TASK REQUIREMENTS:
Pick out each line below that contains the word "Mark" and copy it in full.

── RECORDS SHOWN

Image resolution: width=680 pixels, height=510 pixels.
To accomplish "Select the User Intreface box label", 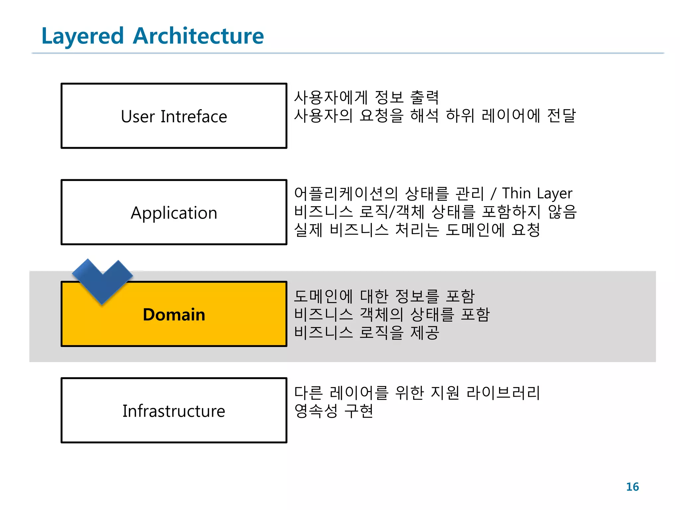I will (x=174, y=117).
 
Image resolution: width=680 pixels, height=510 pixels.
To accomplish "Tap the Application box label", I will (x=174, y=213).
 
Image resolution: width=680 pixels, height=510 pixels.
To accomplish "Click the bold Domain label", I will (x=174, y=314).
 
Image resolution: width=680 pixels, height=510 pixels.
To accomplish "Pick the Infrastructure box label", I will (x=174, y=411).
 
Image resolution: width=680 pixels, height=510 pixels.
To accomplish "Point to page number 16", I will (x=632, y=487).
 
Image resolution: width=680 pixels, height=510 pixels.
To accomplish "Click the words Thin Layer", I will (x=537, y=194).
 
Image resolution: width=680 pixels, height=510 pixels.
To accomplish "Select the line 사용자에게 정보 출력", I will (x=367, y=97).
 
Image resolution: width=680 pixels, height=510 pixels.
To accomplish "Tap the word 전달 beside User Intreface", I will (x=561, y=116).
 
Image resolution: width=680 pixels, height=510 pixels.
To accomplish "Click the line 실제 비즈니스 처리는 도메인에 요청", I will (x=417, y=230).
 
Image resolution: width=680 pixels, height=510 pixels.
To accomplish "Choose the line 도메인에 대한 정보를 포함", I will (x=384, y=296).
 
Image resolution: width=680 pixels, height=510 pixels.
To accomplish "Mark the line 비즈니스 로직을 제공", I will (x=367, y=332).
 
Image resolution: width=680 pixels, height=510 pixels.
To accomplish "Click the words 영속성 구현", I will (x=334, y=411).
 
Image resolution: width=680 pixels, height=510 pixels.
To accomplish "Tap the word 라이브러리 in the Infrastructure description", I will (x=503, y=392).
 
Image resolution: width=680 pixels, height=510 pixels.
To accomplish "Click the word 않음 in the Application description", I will (x=562, y=212).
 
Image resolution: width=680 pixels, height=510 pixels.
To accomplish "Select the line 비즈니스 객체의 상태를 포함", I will (x=392, y=314).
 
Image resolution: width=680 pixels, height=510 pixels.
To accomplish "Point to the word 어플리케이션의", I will (x=346, y=194).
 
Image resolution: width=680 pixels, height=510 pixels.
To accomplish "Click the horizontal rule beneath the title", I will (x=347, y=53).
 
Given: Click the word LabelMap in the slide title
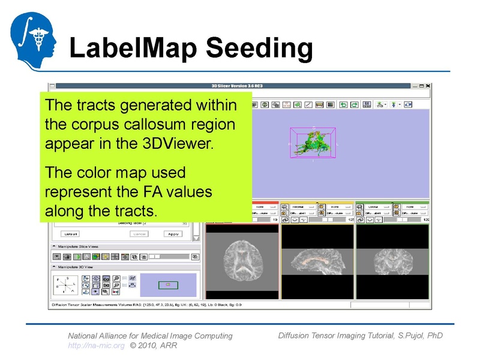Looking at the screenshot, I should pos(129,48).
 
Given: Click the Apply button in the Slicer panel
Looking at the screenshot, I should pos(173,233).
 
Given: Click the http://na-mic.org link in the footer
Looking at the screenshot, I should pos(96,346).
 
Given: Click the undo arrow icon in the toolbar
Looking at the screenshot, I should pos(343,104).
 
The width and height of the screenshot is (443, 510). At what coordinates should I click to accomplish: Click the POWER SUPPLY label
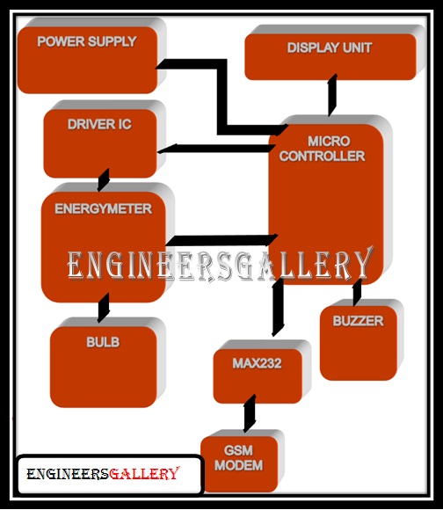(x=87, y=41)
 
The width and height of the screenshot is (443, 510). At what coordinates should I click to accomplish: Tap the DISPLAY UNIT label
(x=330, y=47)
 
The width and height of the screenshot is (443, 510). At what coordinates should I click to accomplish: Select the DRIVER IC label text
(x=99, y=124)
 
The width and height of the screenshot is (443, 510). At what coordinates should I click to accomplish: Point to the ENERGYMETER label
(x=104, y=208)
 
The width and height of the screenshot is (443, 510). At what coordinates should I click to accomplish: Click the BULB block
(x=104, y=367)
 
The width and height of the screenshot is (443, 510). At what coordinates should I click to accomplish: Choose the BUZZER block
(x=359, y=343)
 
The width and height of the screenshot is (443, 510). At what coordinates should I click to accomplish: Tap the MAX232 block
(x=258, y=376)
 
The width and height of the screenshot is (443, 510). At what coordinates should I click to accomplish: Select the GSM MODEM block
(x=240, y=464)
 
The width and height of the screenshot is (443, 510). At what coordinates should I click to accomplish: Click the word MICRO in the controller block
(x=329, y=142)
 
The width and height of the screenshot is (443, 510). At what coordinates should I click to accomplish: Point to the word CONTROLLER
(x=322, y=156)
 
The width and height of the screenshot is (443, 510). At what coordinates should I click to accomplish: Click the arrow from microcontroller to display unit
(x=332, y=95)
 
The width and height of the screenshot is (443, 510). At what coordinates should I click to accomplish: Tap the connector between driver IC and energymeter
(x=104, y=180)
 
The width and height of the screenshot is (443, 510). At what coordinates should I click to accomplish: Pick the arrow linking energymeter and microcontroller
(x=222, y=240)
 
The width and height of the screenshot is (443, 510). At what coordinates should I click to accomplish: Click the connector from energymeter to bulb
(x=104, y=308)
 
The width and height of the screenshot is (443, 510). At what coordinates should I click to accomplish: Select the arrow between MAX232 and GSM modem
(x=250, y=413)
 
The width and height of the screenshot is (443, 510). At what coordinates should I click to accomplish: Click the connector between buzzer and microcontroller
(x=357, y=293)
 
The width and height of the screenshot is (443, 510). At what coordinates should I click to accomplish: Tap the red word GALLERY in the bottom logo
(x=144, y=473)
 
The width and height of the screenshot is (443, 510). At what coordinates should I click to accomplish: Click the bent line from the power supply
(x=222, y=98)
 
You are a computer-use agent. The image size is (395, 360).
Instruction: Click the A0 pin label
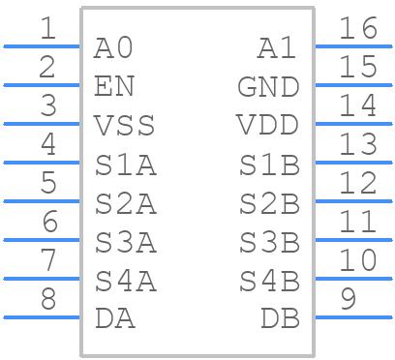click(113, 47)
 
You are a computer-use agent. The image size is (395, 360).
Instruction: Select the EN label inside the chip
click(114, 86)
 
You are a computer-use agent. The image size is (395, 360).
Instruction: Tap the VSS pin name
click(125, 126)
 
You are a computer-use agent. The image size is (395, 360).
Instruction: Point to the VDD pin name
click(268, 126)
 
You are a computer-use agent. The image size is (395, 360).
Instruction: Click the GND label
click(268, 87)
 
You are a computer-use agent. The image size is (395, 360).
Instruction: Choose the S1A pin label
click(125, 165)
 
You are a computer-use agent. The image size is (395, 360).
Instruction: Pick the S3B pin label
click(269, 242)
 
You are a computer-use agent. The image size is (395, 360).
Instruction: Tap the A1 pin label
click(279, 47)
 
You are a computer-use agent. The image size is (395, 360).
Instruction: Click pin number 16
click(358, 28)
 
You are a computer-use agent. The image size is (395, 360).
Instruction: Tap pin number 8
click(47, 299)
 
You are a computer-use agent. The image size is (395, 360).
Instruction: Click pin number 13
click(358, 144)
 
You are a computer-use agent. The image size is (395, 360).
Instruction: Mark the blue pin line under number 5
click(42, 201)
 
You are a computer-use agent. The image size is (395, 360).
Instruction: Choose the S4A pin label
click(125, 281)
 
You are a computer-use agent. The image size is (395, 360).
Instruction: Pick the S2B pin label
click(269, 203)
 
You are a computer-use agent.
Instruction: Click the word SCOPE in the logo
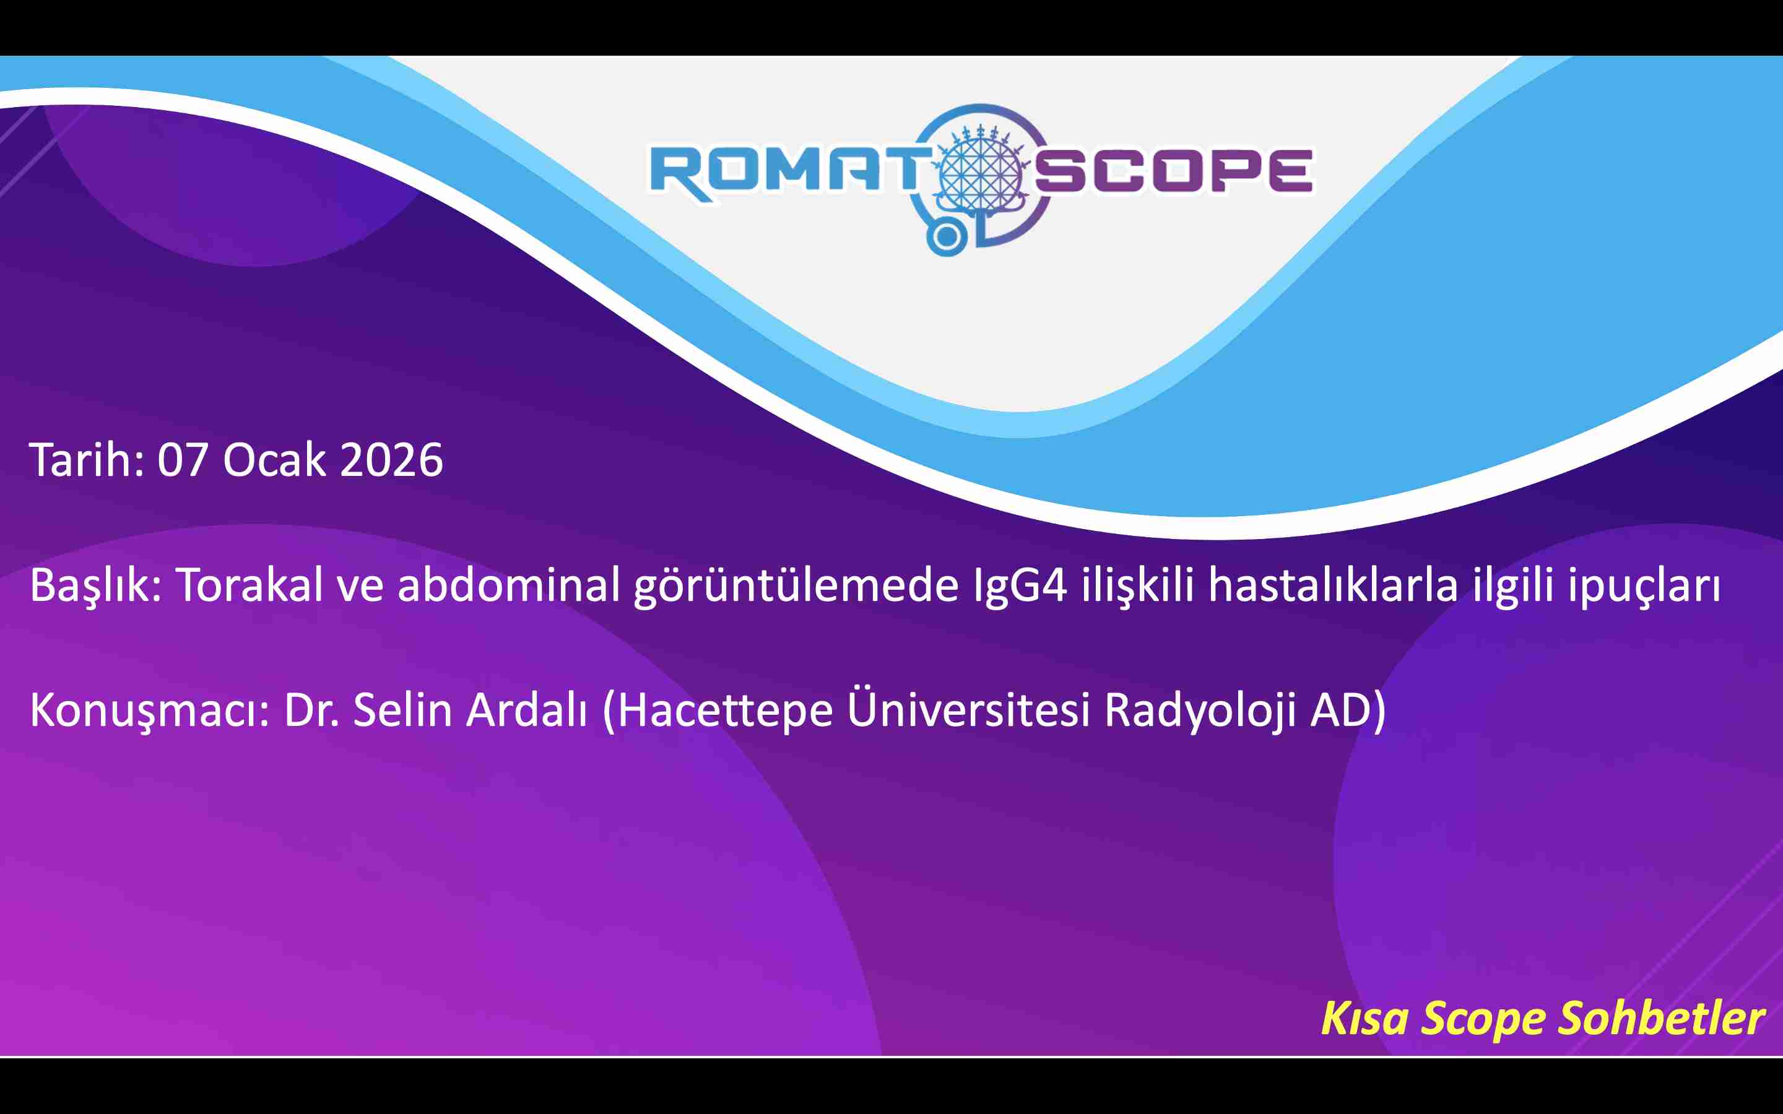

────

ANSWER:
To accomplish "Mark the line 비즈니스 로직을 제공", I will (x=367, y=332).
Instruction: Mark the blue pin line under number 5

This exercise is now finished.